Assignment>
For this exercise, copy all the data exactly and include none of the pictures.

Source information>
+++
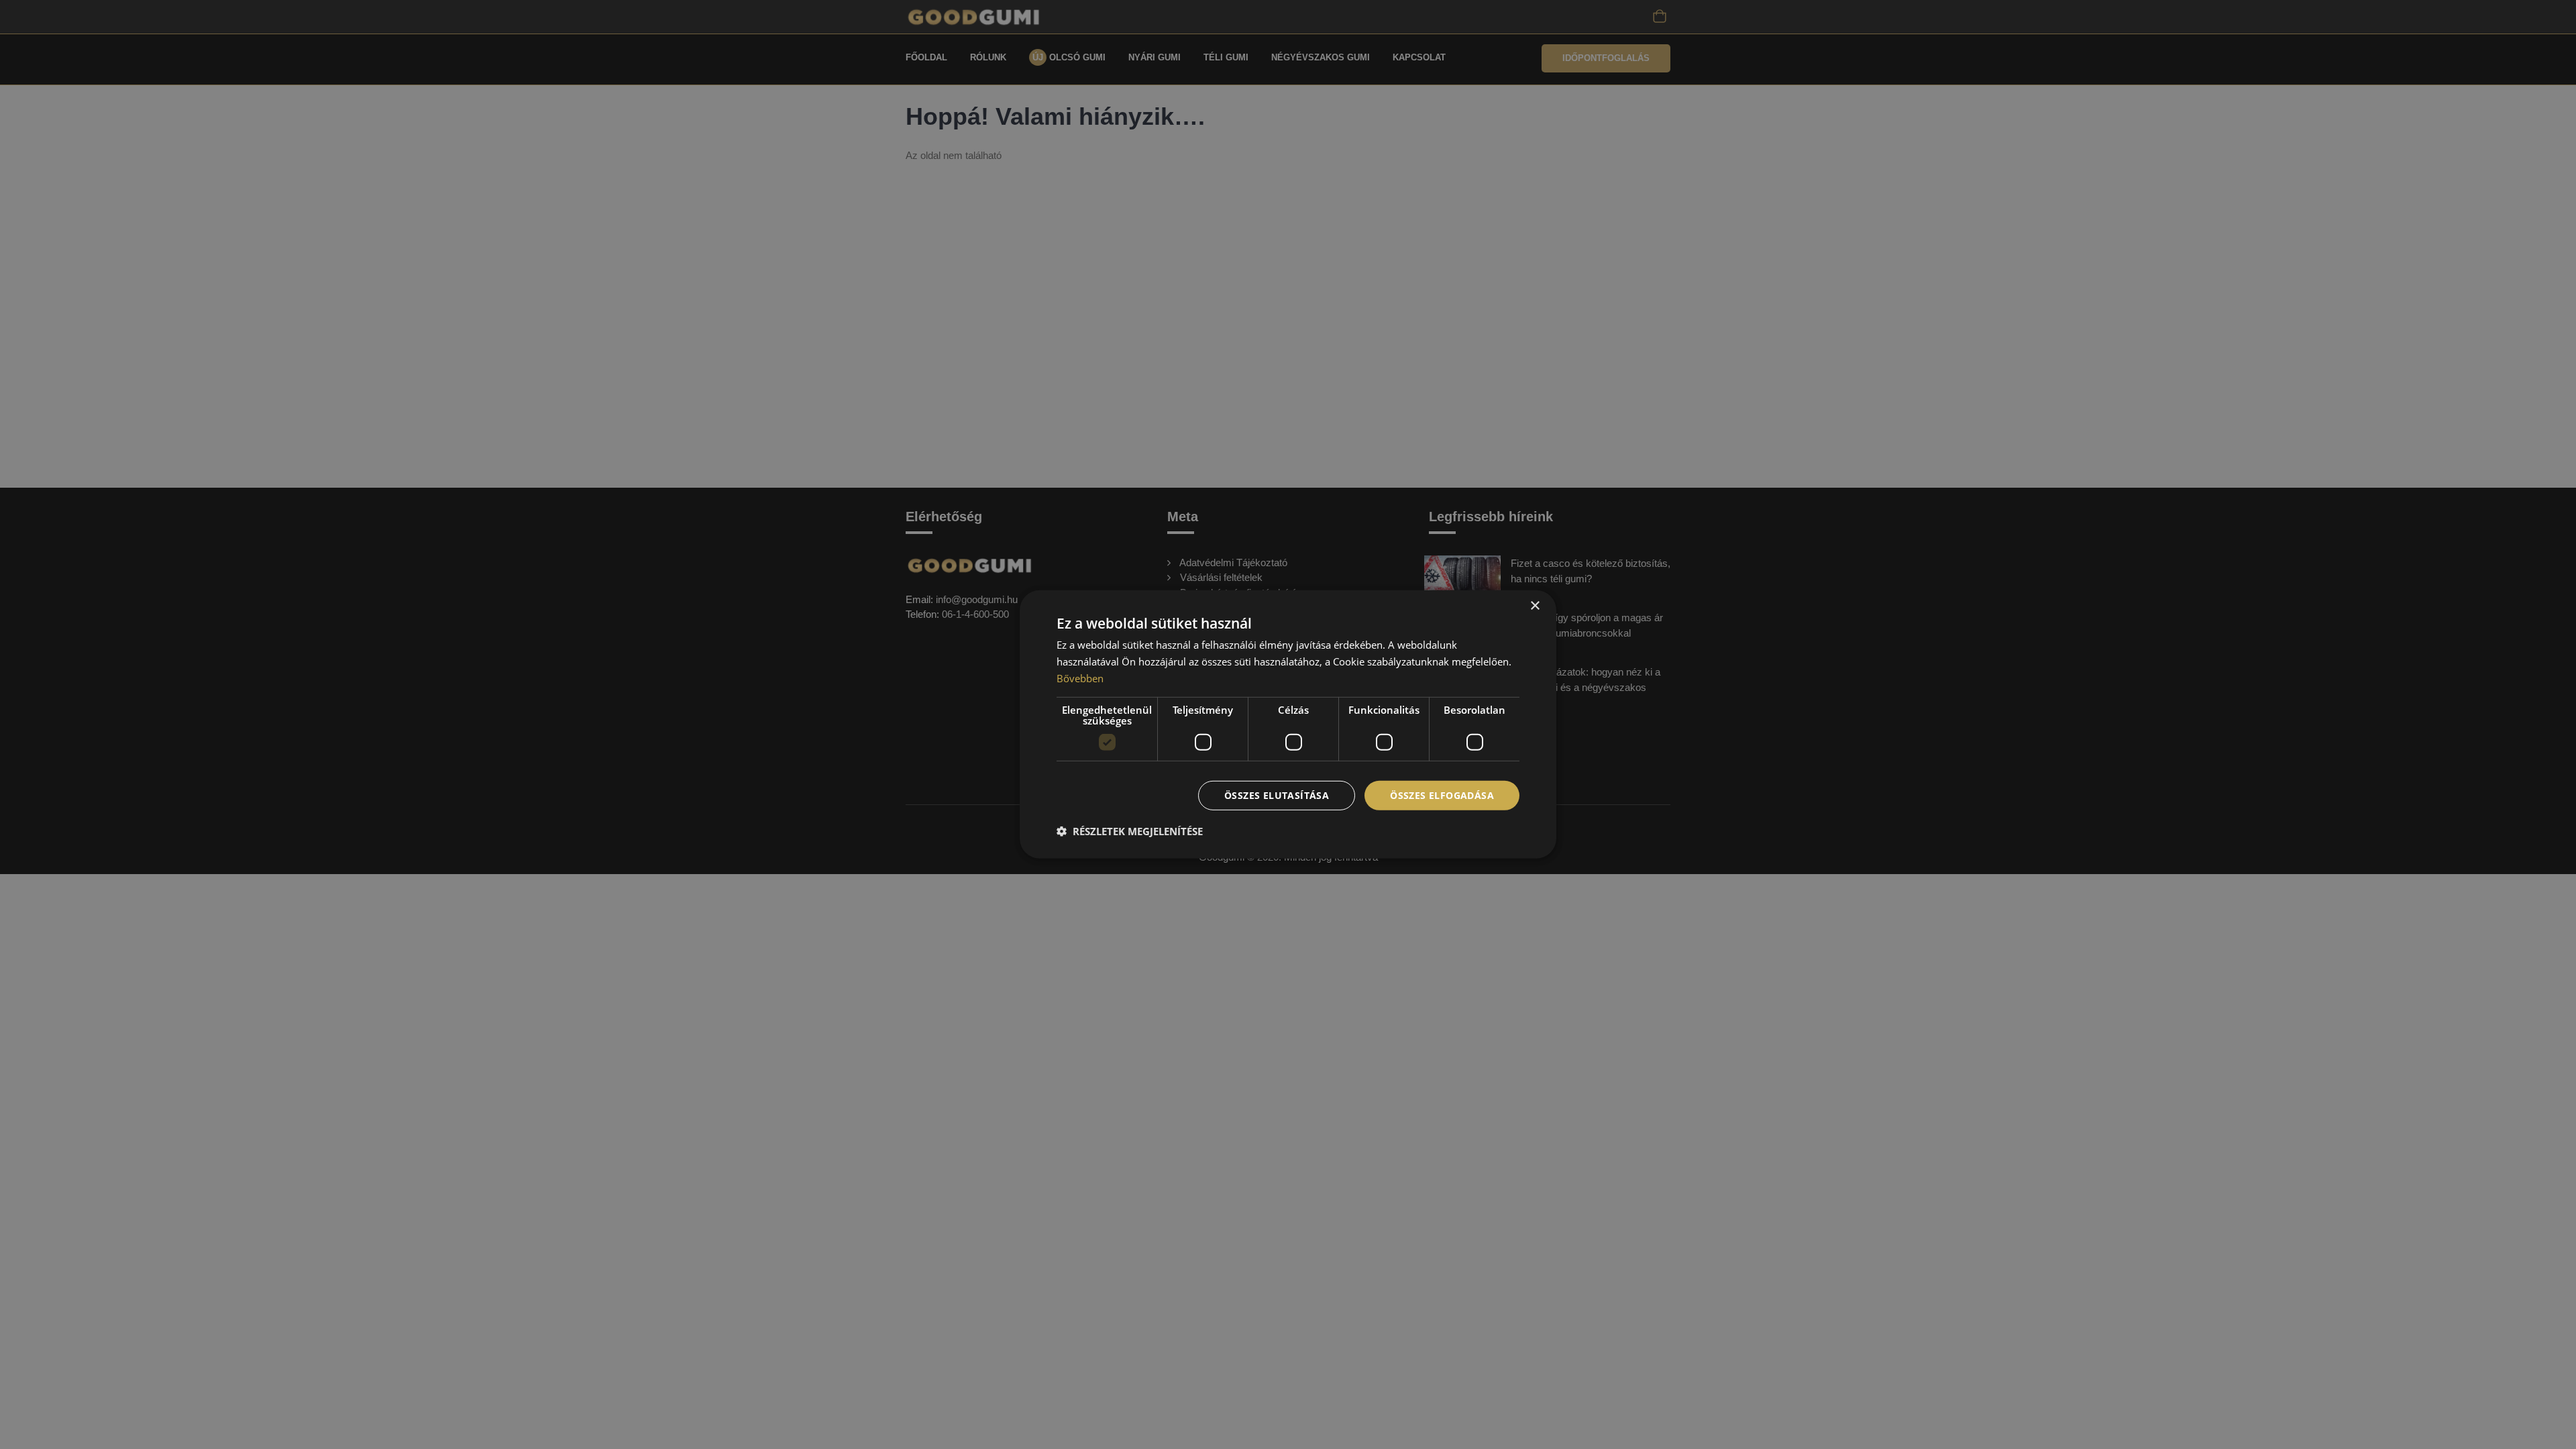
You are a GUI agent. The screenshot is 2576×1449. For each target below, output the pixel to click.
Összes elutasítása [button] (1276, 794)
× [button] (1534, 606)
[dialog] (1288, 724)
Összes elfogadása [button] (1442, 794)
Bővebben (1080, 678)
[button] (1130, 831)
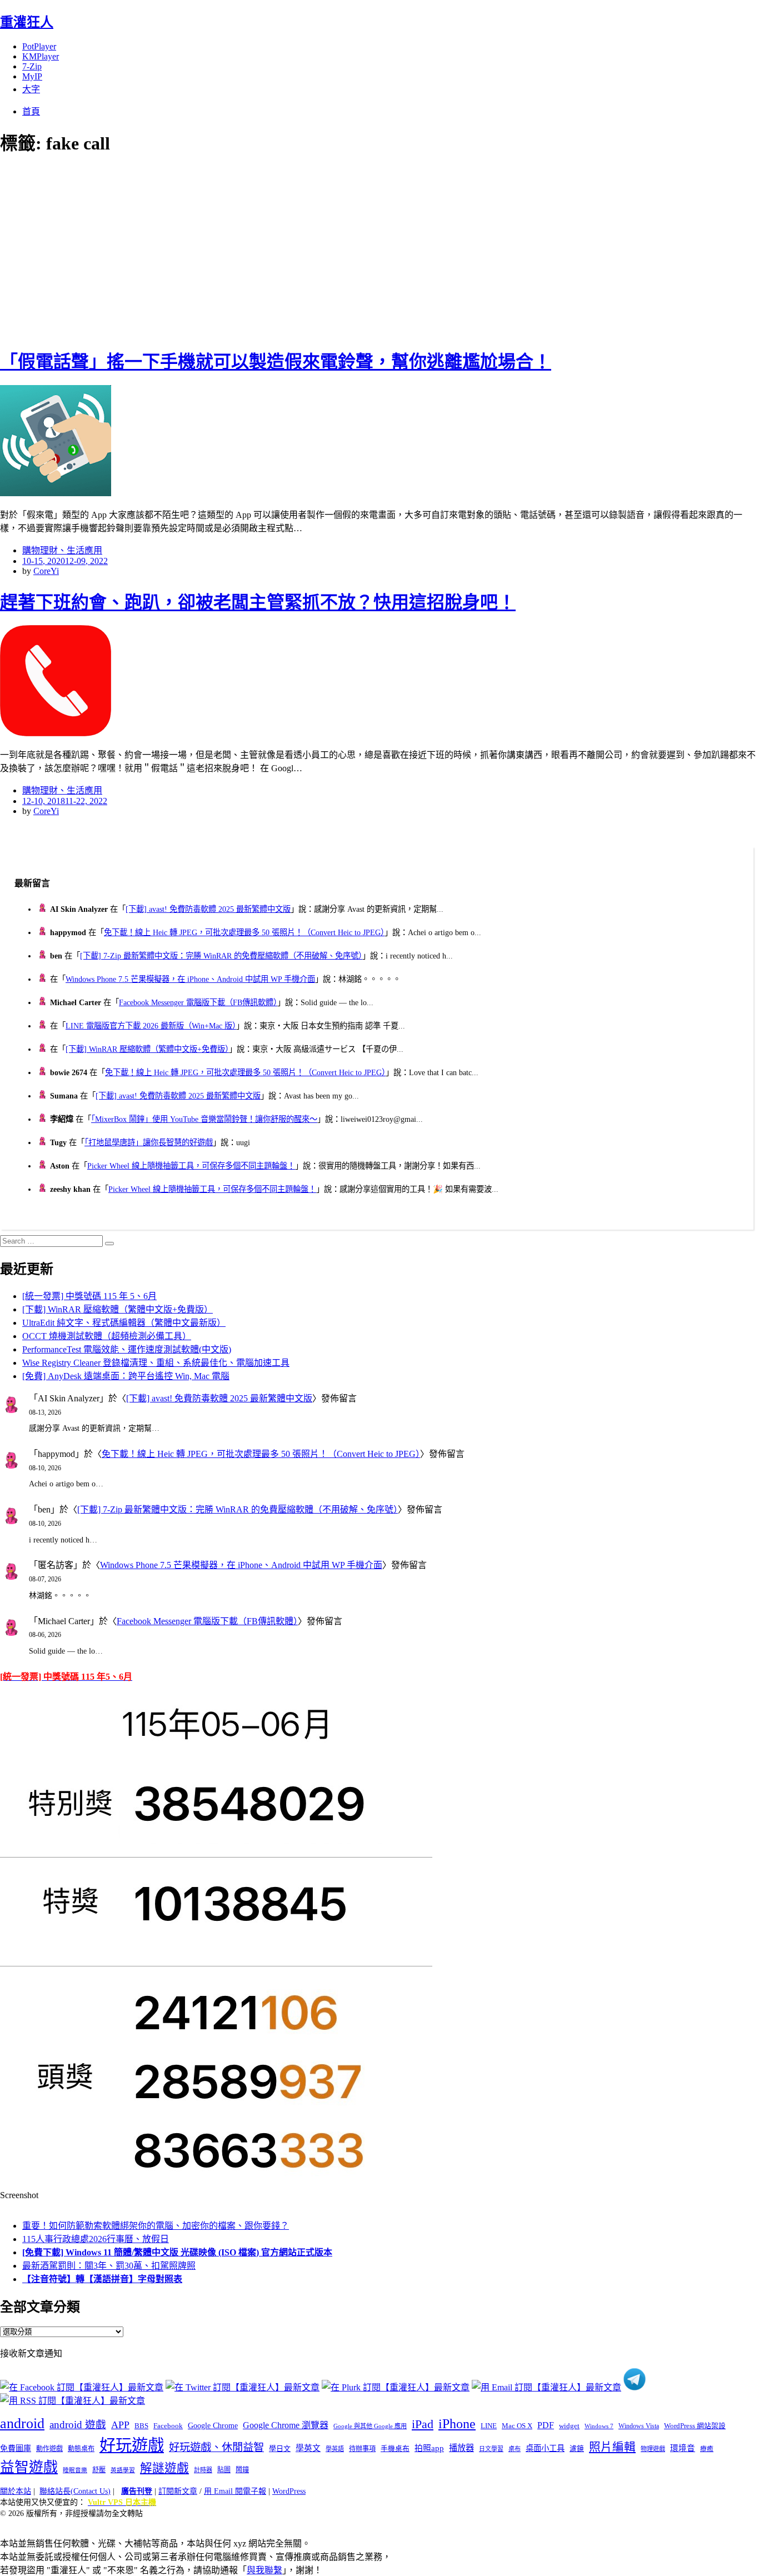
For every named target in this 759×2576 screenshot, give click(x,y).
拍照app (429, 2448)
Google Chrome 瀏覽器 (285, 2425)
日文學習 (491, 2448)
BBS (141, 2426)
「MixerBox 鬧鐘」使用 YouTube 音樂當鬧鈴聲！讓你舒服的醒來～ (204, 1119)
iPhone (457, 2424)
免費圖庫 (15, 2448)
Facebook (168, 2426)
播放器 (461, 2448)
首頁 (31, 111)
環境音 (682, 2448)
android (22, 2423)
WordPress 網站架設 (695, 2426)
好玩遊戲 (131, 2445)
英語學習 (123, 2470)
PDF (545, 2425)
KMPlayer (40, 56)
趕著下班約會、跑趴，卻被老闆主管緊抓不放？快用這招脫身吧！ (258, 602)
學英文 (308, 2448)
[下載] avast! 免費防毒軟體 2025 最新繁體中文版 (208, 909)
+++
Solution for this problem>
You are a GUI agent. The screenshot is 2576×1449. For each target below, output the pixel to click.
Összes elutasítása [button] (1276, 794)
× [button] (1534, 606)
[dialog] (1288, 724)
Összes elfogadása [button] (1442, 794)
Bővebben (1080, 678)
[button] (1130, 831)
For every named target in this 759×2576 screenshot, give click(x,y).
拍照app (429, 2448)
Google Chrome 瀏覽器 (285, 2425)
日文學習 (491, 2448)
BBS (141, 2426)
「MixerBox 鬧鐘」使用 YouTube 音樂當鬧鈴聲！讓你舒服的醒來～ (204, 1119)
iPhone (457, 2424)
免費圖庫 (15, 2448)
Facebook (168, 2426)
播放器 (461, 2448)
首頁 (31, 111)
環境音 (682, 2448)
android (22, 2423)
WordPress 網站架設 (695, 2426)
好玩遊戲 (131, 2445)
英語學習 (123, 2470)
PDF (545, 2425)
KMPlayer (40, 56)
趕著下班約會、跑趴，卻被老闆主管緊抓不放？快用這招脫身吧！ (258, 602)
學英文 (308, 2448)
[下載] avast! 免費防毒軟體 2025 最新繁體中文版 (208, 909)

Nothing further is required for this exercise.